Supplied material below:

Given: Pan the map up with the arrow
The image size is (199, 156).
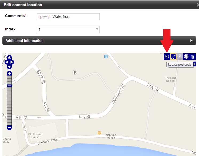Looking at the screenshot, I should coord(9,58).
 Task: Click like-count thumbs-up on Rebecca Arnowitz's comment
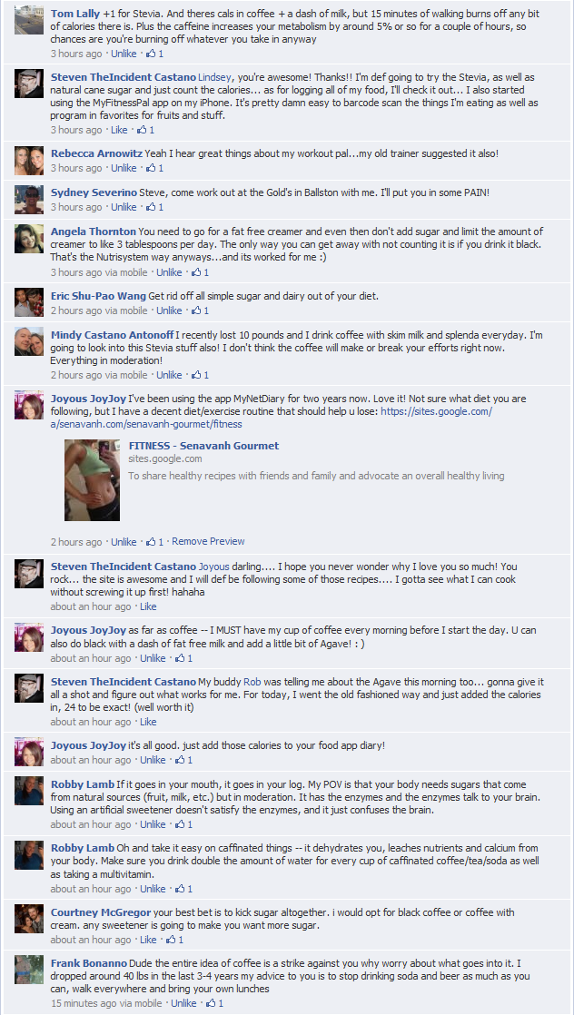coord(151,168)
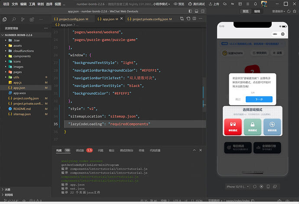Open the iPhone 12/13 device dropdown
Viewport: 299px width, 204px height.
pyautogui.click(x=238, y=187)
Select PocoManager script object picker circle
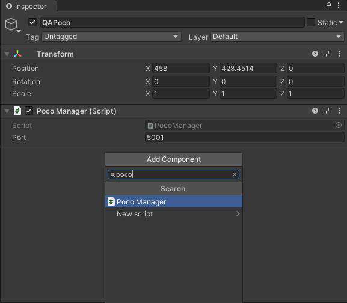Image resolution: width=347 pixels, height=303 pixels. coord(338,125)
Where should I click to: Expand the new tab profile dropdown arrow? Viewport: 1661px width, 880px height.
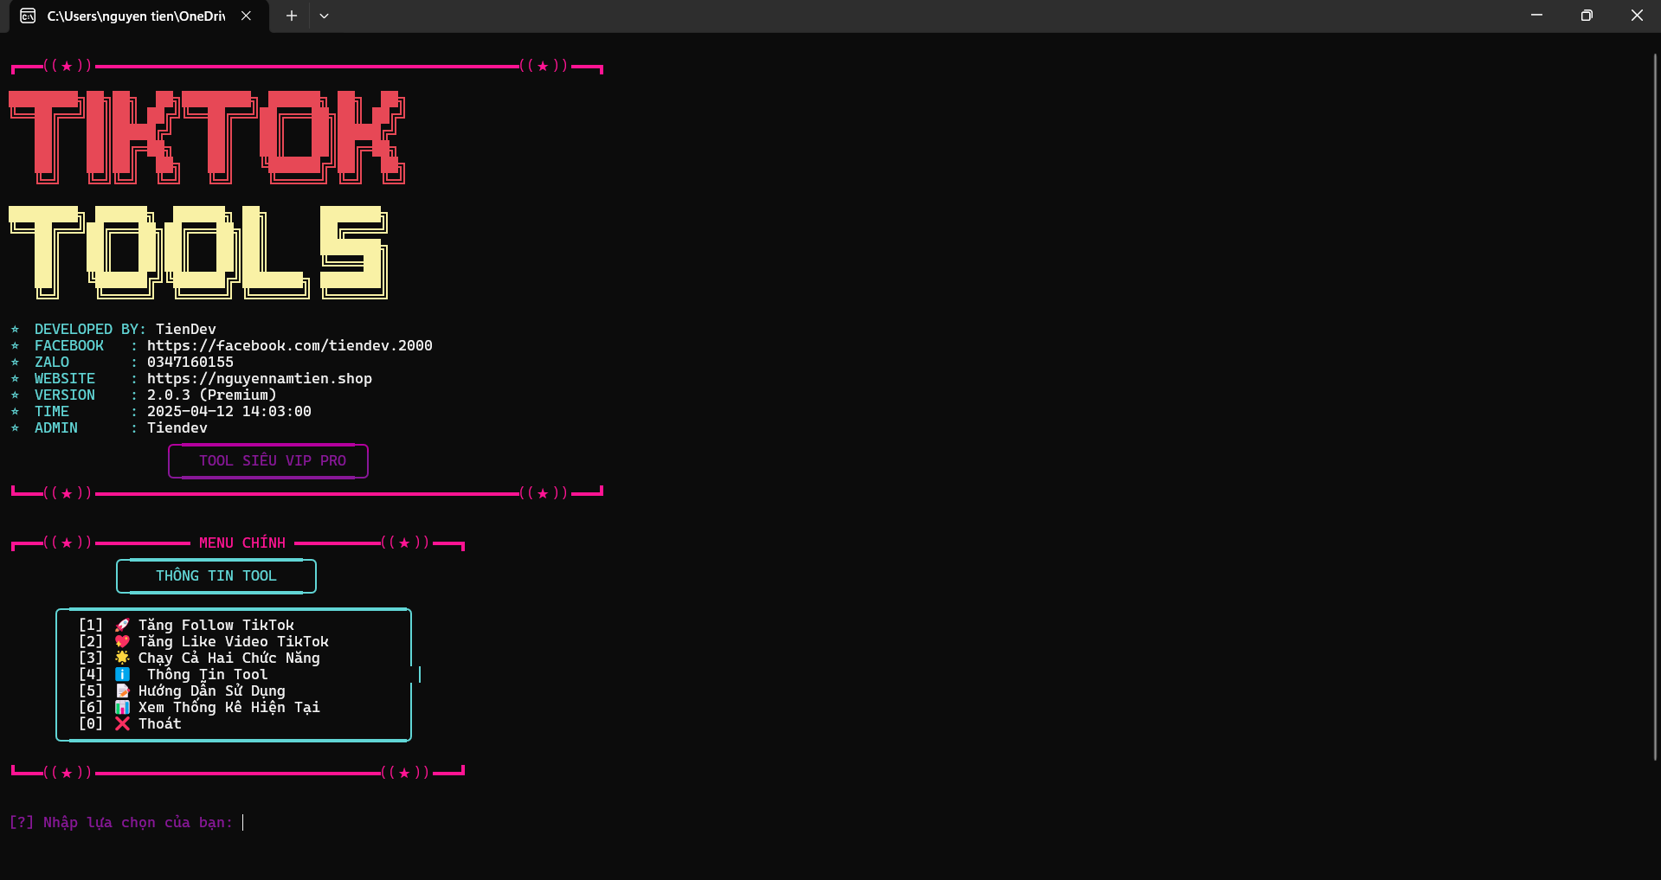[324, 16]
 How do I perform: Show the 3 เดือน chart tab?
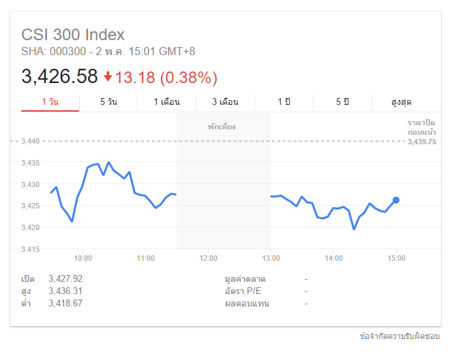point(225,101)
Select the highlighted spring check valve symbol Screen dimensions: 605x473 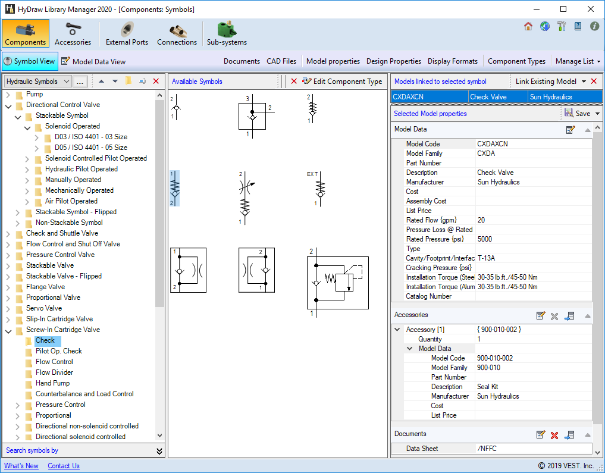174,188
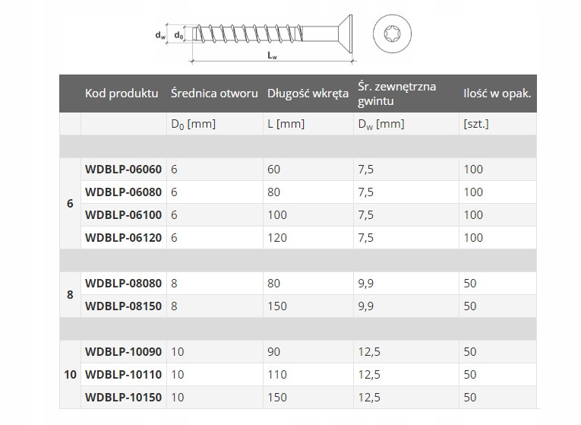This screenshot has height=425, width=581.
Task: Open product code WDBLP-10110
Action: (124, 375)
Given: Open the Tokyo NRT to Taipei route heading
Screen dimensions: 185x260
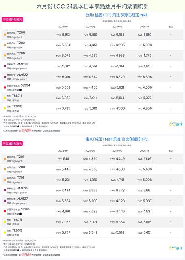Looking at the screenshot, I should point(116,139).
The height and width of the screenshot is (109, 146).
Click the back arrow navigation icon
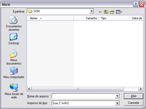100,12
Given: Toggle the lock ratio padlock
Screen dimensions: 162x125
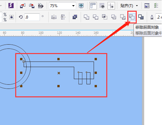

End of Supplied material.
Supplied material below:

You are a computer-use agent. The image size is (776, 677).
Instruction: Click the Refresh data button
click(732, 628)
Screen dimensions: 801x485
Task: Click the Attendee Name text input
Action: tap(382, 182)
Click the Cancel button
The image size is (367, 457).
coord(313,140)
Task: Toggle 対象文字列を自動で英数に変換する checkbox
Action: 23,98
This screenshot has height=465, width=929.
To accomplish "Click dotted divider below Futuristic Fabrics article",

End of Supplied material.

Problem details >> In the records above, find each line that mentions the string "Given", then copy it.

Answer >>
Given: Pan the map up with the arrow
Given: Open the Tokyo NRT to Taipei route heading
Given: Toggle the lock ratio padlock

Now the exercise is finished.